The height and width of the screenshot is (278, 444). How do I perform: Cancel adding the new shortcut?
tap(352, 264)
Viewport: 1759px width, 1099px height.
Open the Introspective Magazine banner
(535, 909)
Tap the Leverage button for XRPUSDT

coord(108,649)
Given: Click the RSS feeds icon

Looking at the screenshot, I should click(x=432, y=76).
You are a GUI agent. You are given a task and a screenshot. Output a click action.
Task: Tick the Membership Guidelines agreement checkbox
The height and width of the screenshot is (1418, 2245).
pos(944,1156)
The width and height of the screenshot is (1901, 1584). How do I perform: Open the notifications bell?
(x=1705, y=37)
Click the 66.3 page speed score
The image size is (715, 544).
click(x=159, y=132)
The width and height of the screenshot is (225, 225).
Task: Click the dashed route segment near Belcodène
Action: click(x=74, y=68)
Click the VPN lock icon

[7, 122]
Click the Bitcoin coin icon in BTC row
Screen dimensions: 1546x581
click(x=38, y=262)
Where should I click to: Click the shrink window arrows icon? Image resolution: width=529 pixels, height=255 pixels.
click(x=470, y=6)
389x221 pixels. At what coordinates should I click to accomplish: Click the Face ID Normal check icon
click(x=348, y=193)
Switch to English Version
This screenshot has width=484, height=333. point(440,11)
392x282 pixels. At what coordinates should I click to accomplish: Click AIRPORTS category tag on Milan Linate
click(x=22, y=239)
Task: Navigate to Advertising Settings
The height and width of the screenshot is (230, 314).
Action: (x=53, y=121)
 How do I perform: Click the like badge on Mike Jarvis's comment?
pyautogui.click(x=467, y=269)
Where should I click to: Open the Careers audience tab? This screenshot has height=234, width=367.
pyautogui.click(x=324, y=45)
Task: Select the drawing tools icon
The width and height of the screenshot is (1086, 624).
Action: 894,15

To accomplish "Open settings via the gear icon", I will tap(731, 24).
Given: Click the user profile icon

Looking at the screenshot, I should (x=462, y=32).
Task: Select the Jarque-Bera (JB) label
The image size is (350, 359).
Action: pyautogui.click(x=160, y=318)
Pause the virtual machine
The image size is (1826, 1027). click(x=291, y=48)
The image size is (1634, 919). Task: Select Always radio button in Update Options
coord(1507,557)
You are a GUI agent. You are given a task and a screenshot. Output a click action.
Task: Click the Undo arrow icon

::::::::::

- [Action item]: Word for word, output all of the material.

- [Answer box]:
The height and width of the screenshot is (278, 444). How do I perform: Cancel adding the new shortcut?
tap(352, 264)
Viewport: 1759px width, 1099px height.
Open the Introspective Magazine banner
(535, 909)
Tap the Leverage button for XRPUSDT

coord(108,649)
Given: Click the RSS feeds icon

Looking at the screenshot, I should click(x=432, y=76).
You are a GUI agent. You are given a task and a screenshot. Output a click action.
Task: Tick the Membership Guidelines agreement checkbox
The height and width of the screenshot is (1418, 2245).
pos(944,1156)
The width and height of the screenshot is (1901, 1584). How do I perform: Open the notifications bell?
(x=1705, y=37)
Click the 66.3 page speed score
The image size is (715, 544).
click(x=159, y=132)
The width and height of the screenshot is (225, 225).
Task: Click the dashed route segment near Belcodène
Action: click(x=74, y=68)
Click the VPN lock icon

[7, 122]
Click the Bitcoin coin icon in BTC row
Screen dimensions: 1546x581
click(x=38, y=262)
Where should I click to: Click the shrink window arrows icon? Image resolution: width=529 pixels, height=255 pixels.
click(x=470, y=6)
389x221 pixels. At what coordinates should I click to accomplish: Click the Face ID Normal check icon
click(x=348, y=193)
Switch to English Version
This screenshot has width=484, height=333. point(440,11)
392x282 pixels. At what coordinates should I click to accomplish: Click AIRPORTS category tag on Milan Linate
click(x=22, y=239)
Task: Navigate to Advertising Settings
The height and width of the screenshot is (230, 314).
Action: (x=53, y=121)
 How do I perform: Click the like badge on Mike Jarvis's comment?
pyautogui.click(x=467, y=269)
Where should I click to: Open the Careers audience tab? This screenshot has height=234, width=367.
pyautogui.click(x=324, y=45)
Task: Select the drawing tools icon
The width and height of the screenshot is (1086, 624).
Action: 894,15

To accomplish "Open settings via the gear icon", I will tap(731, 24).
Given: Click the user profile icon

Looking at the screenshot, I should (x=462, y=32).
Task: Select the Jarque-Bera (JB) label
The image size is (350, 359).
Action: pyautogui.click(x=160, y=318)
Pause the virtual machine
The image size is (1826, 1027). click(x=291, y=48)
The image size is (1634, 919). Task: Select Always radio button in Update Options
coord(1507,557)
You are a GUI agent. You are given a task and a screenshot. Output a click action.
Task: Click the Undo arrow icon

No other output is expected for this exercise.